Cultured Diamonds: An Ethical Option

Cultured or synthetic diamonds are real diamonds that have been created in the lab instead of by geological processes. These man-made diamonds, are almost always ‘fancy coloured’ – most often yellow – but far less expensive than natural fancy coloured stones, and represent a great option for those seeking diamonds that are guaranteed to be conflict-free.


After the discovery in 1797 that diamonds were made from pure carbon, a number of scientists started trying to create them – a few with some limited success, though no reliable method was developed until the 1950s. Synthetic diamonds are now made in two main ways, HPHT (high pressure, high temperature) and CVD (chemical vapour deposition).

HPHT stones are made by subjecting carbon to extreme heat and pressure by means of a mechanical press and electrical current; CVD diamonds are ‘grown’ at much lower pressures by building up layers on a base surface from surrounding plasma. The control and flexibility inherent in this process lends it to industrial applications, such as coating machine components. However, both HPHT and CVD stones can be and are used as gemstones.

They may be coloured, like natural stones, depending on the impurities present in the manufacturing process, and can be machined like mined diamonds. This has led to the creation of a new suite of technology aimed at distinguishing natural from synthetic stones.

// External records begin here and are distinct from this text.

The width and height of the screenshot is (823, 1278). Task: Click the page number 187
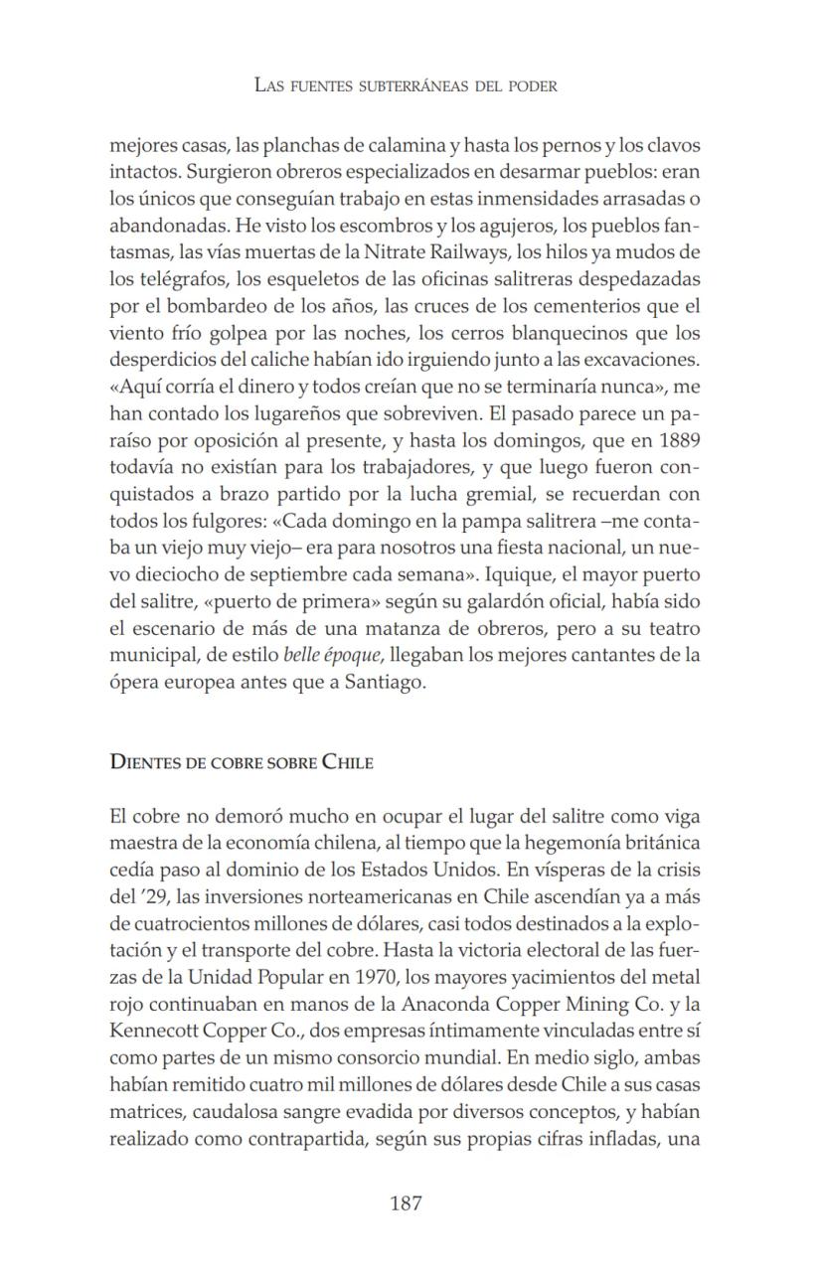click(406, 1203)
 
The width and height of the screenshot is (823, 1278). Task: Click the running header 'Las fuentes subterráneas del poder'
click(406, 85)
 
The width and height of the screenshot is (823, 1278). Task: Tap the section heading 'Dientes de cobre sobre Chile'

Man-made diamonds may have better or worse properties than their natural counterparts, depending on various factors in their manufacture. They may, for example, be harder, or have better conductivity (of heat or electricity). As important is the method of manufacture: CVD is particularly useful for certain applications as it makes it possible to coat large surfaces with a thin film of diamond. Synthetic diamonds are often used in abrasives and cutting tools.

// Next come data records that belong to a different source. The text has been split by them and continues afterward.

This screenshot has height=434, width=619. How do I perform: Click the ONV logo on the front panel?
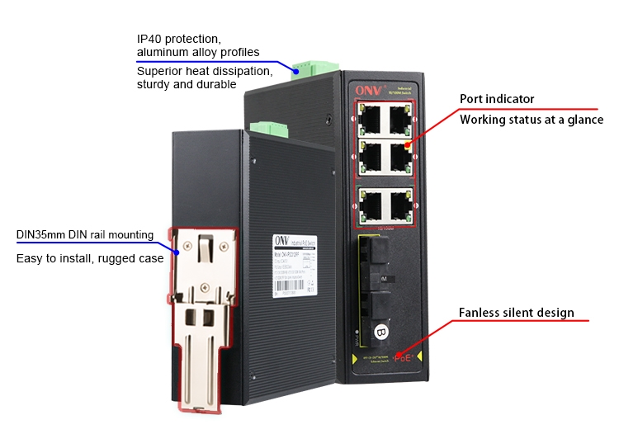(x=366, y=89)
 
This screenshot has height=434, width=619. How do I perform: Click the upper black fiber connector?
(x=376, y=254)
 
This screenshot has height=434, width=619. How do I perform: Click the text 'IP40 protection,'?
(x=179, y=39)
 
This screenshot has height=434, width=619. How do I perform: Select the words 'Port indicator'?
(x=497, y=99)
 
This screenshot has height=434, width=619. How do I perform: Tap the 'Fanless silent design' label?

Due to the nature of the technological processes involved, synthetic diamonds are usually fairly small. Theoretically, large diamonds could be grown and probably will be one day. For now, however, this is prohibitively expensive and the largest diamonds are still natural. De Beers has grown 25 carat stones, but most are no more than 1.5 carats. By contrast, the largest natural rough diamond was in excess of 3,000 carats, and the largest polished stone was more than 500 carats.